Saturday, 23 July 2022

"We're here from the archdiocese and..."


Yesterday Cardinal Gregory of the Archdiocese of Washington outraged Catholics who love the Traditional Latin Mass by sharply curtailing the number of churches where it might be offered in his See, banning the celebration of the sacraments according to their traditional form and celebrations according to the traditional form of the Triduum and other solemnities. 

One pastoral solution for integrating the "Trads" into ordinary parish life is to educate them about the wishes of the Second Vatican Council for the liturgy and the beauties of the Ordinary Form. Another is to make "pastoral visits" to the Trads. I think these are both fantastic opportunities for Catholics who love the Traditional Latin Mass.
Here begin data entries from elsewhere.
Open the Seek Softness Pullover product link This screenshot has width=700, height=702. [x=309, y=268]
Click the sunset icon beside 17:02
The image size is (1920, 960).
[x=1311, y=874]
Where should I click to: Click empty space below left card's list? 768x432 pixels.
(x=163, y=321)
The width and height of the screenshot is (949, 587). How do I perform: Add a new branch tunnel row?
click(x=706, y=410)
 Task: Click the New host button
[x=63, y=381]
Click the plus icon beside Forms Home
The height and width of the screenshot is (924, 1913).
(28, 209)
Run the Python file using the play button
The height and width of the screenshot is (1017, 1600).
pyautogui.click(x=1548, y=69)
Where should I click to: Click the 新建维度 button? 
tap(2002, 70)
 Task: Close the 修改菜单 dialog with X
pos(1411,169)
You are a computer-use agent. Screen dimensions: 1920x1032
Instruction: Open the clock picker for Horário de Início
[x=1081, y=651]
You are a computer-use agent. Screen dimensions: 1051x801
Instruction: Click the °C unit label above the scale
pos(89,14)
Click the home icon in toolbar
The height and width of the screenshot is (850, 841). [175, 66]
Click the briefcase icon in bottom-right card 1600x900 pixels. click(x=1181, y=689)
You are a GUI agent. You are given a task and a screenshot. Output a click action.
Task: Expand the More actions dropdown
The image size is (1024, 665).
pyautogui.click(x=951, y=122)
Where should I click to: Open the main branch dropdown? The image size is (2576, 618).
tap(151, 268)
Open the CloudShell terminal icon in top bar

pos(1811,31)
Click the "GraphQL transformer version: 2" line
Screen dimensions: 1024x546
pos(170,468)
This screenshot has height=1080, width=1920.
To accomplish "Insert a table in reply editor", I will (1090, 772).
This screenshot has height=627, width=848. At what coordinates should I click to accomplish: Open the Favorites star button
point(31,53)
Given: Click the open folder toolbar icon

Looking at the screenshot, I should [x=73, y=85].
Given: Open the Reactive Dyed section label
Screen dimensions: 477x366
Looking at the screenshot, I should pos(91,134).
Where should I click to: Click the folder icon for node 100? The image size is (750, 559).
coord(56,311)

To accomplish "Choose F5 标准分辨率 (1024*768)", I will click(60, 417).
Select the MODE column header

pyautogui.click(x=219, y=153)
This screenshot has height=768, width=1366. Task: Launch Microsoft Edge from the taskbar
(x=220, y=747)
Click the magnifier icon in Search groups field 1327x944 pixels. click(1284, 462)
First, any serious research into Sacrosanctum Concilium and the construction of the Ordinary Form will lead any intellectually honest pastor to understand why a number of Catholics prefer what Benedict XVI calls the Extraordinary Form. Second, the pastoral visits will give Catholics who love the TLM a chance to say, "Sit down, Father/Sister/Susan! I'll bring you a drink, and we can watch Mass of Ages together." 

My greatest fear for Americans who love the Traditional Latin Mass--apart from despair and apostasy, of course--is that they will become angry and weird. Or, if they are already angry and weird, angrier and weirder. 

I have long held that one of the great gifts of Summorum Pontificum is that it led to the arrival of wave after wave of curious young people, as well as middle-aged refugees whose patience with their parishes' liturgical experiments or sacrilege had snapped. The curious young people came without baggage and with the confidence born of a marriage between pre-1962 Catholic books and the post-1962 pastoral obsession with the Youth. Cheerful, excited, wearing new-to-them jackets or mantillas, they eventually outnumbered (or outlived) the battle-scarred ranks of the  old and cranky Trads. It cannot be underscored enough, however, that the young must be kind to and patient with the Old Guard, partly because they are their mothers and fathers in faith, and partly because without them there would have been no TLM communities for them to flock to. 

It is my practice to pray for those among my TLM community Old Guard whom I met and have gone on to their reward. Only one of them was angry and weird, but goodness knows what suffering made her choose to be that way. Meanwhile, my TLM community is flourishing and happy, and it is so not-weird that a visiting American Protestant couple made it a habit to accompany their university friends to our Mass. I chatted with them over tea.

That reminds me to make another plug for after-TLM tea. Please, my fellow lovers of the TLM, have coffee and tea hour after Mass and go to it. Critics of the TLM keep saying and writing about how terribly formal and unfriendly it is, everyone so intent on the incomprehensible stuff up front, so give newcomers the attention and smiles they think normal at church when they turn up in the tea/coffee room. Look around for those sitting there with no-one but their spouses and/or minor children to talk to, and talk to them. 

It is true that bishops can do a ton of damage, but the choice to become angry and weird lies with us alone. Remember the Whos of Whoville and how their joy converted the Grinch. I can't see Wilton Gregory racing down a hill on a sled full of vestments and missals, but let me not place limits on the abilities of the Holy Spirit. 

Meanwhile, I am disappearing from the world of online English letters for some weeks, for I am going to Poland. When I was feeling particularly ground down in March, I basically put my head down on my desk and asked myself what I wanted. What I wanted was for it to be the last day of school and to have a glorious summer spread out before me, as if I were in Grade 5. 

So what I did was ask for some unpaid leave to take an intensive Polish course in Poland, given that I have been working for my employer for 5 years, which is about the length of a school year in grown-up years. It was granted, and thus my glorious summer began today. 

In case you are wondering, I will presumably go to a Polish-language Novus Ordo during the week and travel to the TLM across town for Sundays. Meanwhile, I am giving up social media cold turkey, and thus I will be even less angry and weird when I return. 


1 comment:

  1. We will miss you, but have a lovely summer!